Tetris 99 is Battle Royale for the Rest of Us

Battle royale games have shown an outrageous ability to draw in players over the last year, and I’ve been keeping a close eye on them. I’m not much for shooters, though, so Nintendo’s Tetris 99 is my first direct exposure to the mode. It’s a hell of an experience.

Tetris itself is an inspired choice for a large-scale multiplayer game. It’s a nearly perfect game, with millions of players and a well-established multiplayer mode. It’s also a simple game, with low system and network requirements. All Nintendo had to do was figure out the most essential aspects of battle royale.

tetris 99 watch out
Getting wild in the middle of a Tetris 99 match.

What’s the Key to Battle Royale?

When you take away the guns, the essentials of battle royale are controlled chaos, attrition, and visibility.

As with any good game, you have to have some control over your fate. But part of what makes a battle royale feel “big” is the sense that you can’t control everything. A lot of the excitement comes from the sense of action happening all around you.

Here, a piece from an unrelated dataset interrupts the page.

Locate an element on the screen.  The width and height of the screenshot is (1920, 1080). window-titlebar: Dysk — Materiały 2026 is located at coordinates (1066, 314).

Attrition is important because it raises the value of each moment of the game. As the game gets tighter, just staying alive becomes more and more of an achievement. Tetris has always played into this feeling; Tetris 99 amplifies it.

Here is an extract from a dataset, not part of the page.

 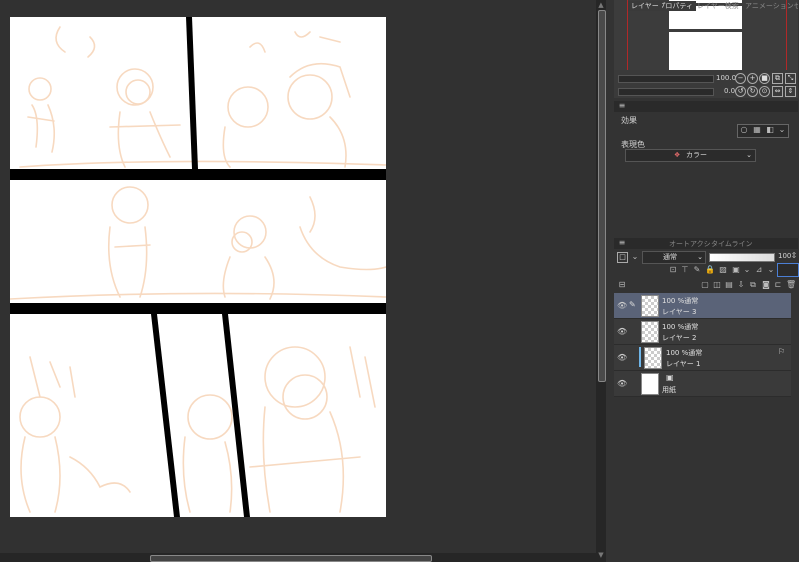 I want to click on scroll-up-arrow: ▲, so click(x=601, y=5).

All this would be nothing without visibility, though. If you can’t see the chaos in progress, if you can’t see the numbers dwindle, you won’t feel the emotional engagement of the game. Putting all the boards on the screen is Tetris 99’s stroke of genius. All the information is there (if you can take it in which you probably can’t), giving an abstract game all the excitement of a military firefight.

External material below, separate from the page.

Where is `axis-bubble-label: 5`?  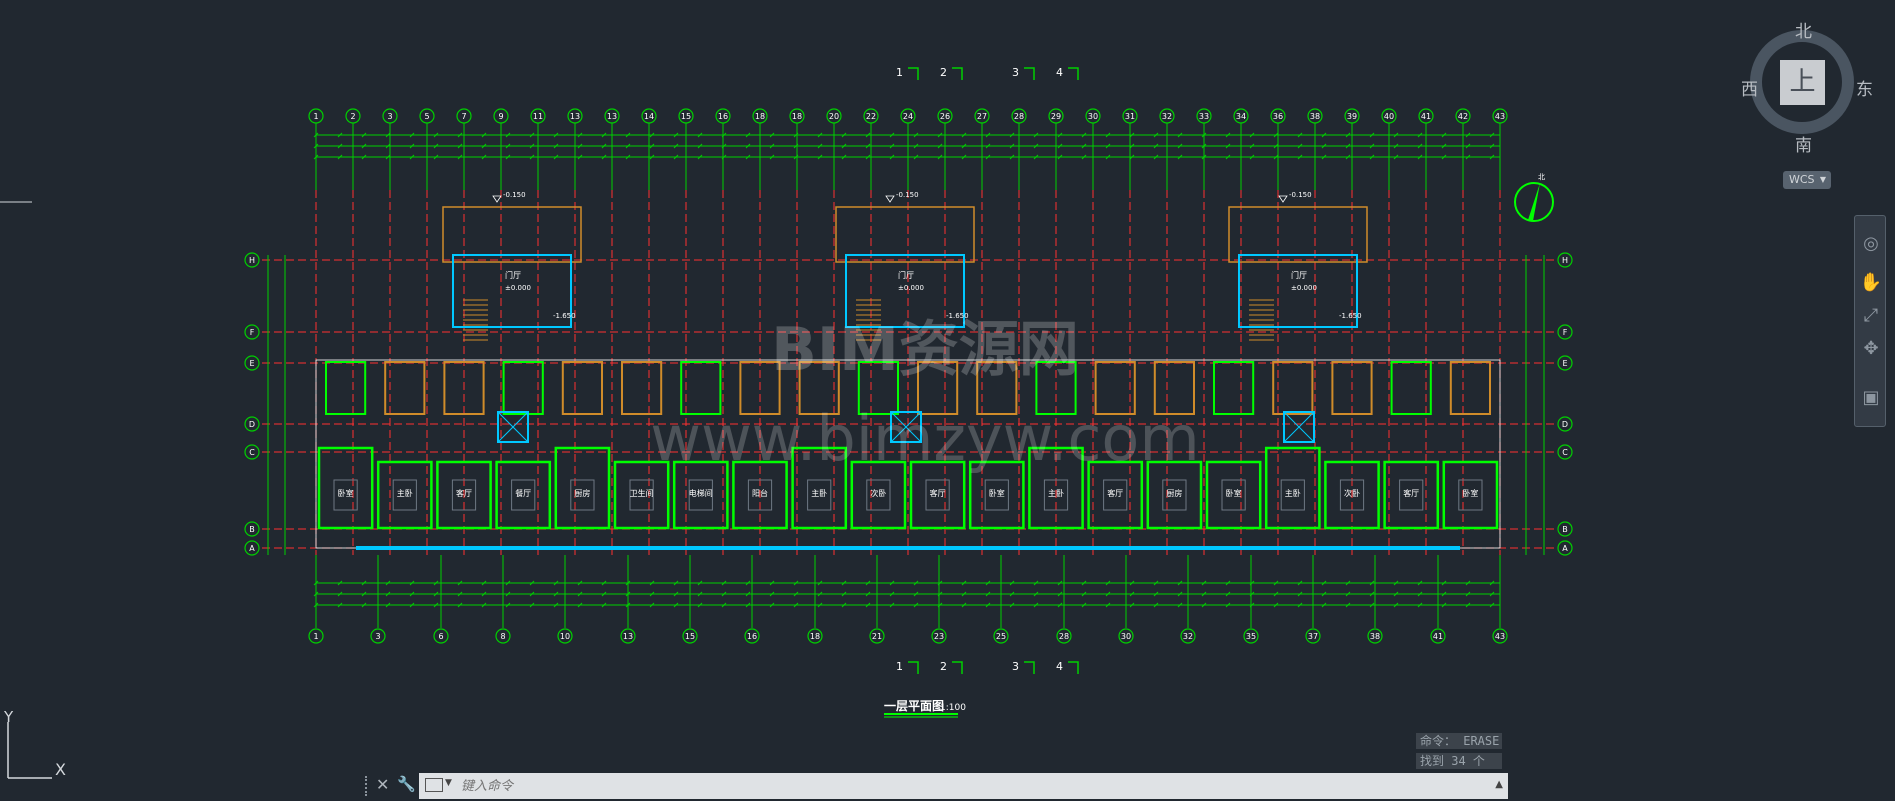 axis-bubble-label: 5 is located at coordinates (426, 116).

Taking Tetris 99 to the Next Level

Tetris 99 is so simple that it seems like something a small team put together in a couple of weeks. (Which may not be true. I don’t know server code, and it could have been a nightmare.) I love seeing quick projects done well, but it also makes me eager to see improvements and refinements.

I’d love to see better targeting of enemies. (This is one area where there seems to be too much chaos — maybe other players control their attacks, but I feel like I’m firing wild shots in the darkness.) It would be fun to build up squads and teams that can coordinate attacks on each other. Most of all, I’d like a better view of the boards when the match gets down to the last few battlers.

Even if Nintendo does nothing else with the game, though, Tetris 99 works as a fast and furious multiplayer experience. It adds a huge amount of value to the Nintendo Online game subscription, and I think it’s going to be around for years to come.